Separating individual finger activity when performing force tasks using EEG source localization methods

Abstract

Electroencephalography (EEG) source localization has been applied in the development of braincomputer interfaces to control hand prostheses. When performing fine movements, our brain uses sensory feedback regarding position, velocity, and force to improve performance. Understanding the cortical mechanisms underlying individual finger movements can lead to a higher number of degrees of freedom (DoF) when developing BCI-controlled hand prostheses. Our goal was to test the efficacy of separating the activity of two individual fingers during a pinch-and-hold motor task using EEG source localization. EEG data from three healthy participants performing the motor task using different fingers were collected and analyzed using two parametric and two non-parametric source localization methods. A statistical analysis was performed on the source space to test whether it is possible to distinguish between the two fingers. We were able to measure the cortical response to the perturbations on the channel level during the hold phase of the motor task. However, source power in the primary motor (M1) and somatosensory (S1) cortices was low for all conditions.
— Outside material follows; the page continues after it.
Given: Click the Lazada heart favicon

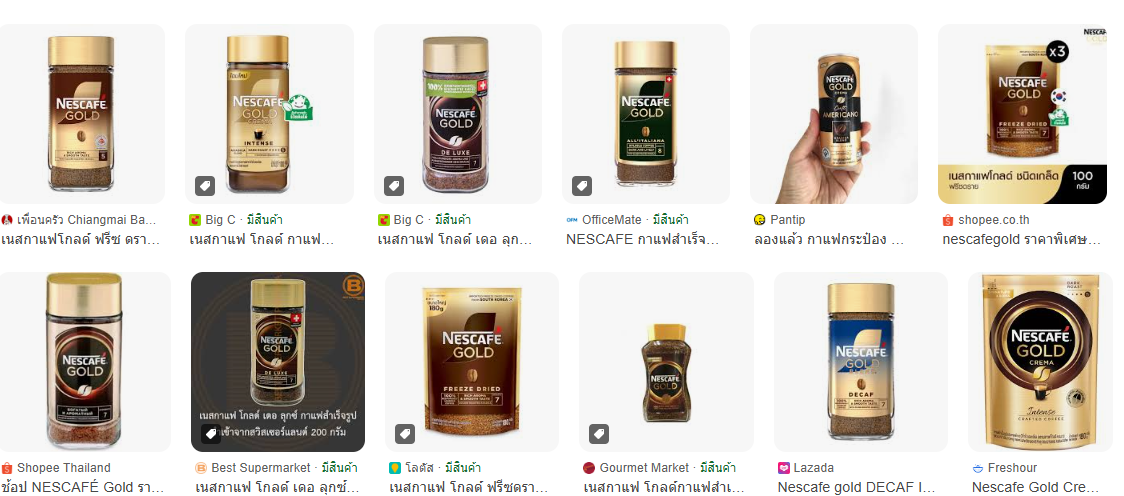Looking at the screenshot, I should pos(784,468).
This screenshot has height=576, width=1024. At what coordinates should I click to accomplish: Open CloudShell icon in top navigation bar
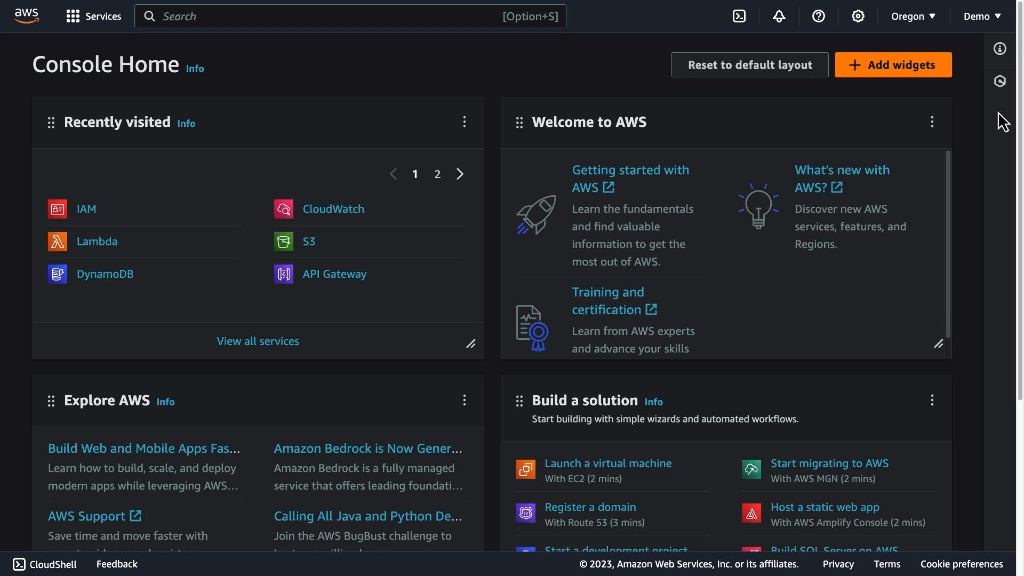pyautogui.click(x=739, y=16)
The most active sources were found in the frontal cortex over Brodmann area 8. A cluster-based permutation test performed on the source space results did not reveal differences between the two fingers on the cortical area. Statistically significant (p < 0:05) source differences are reported in one case, however, the locations of the sources indicate this effect is irrelevant to the motor task. Our findings indicate that there are no measurable source-level differences regarding the motor activity of individual fingers during the hold phase of the motor task, independently of the source localization method used.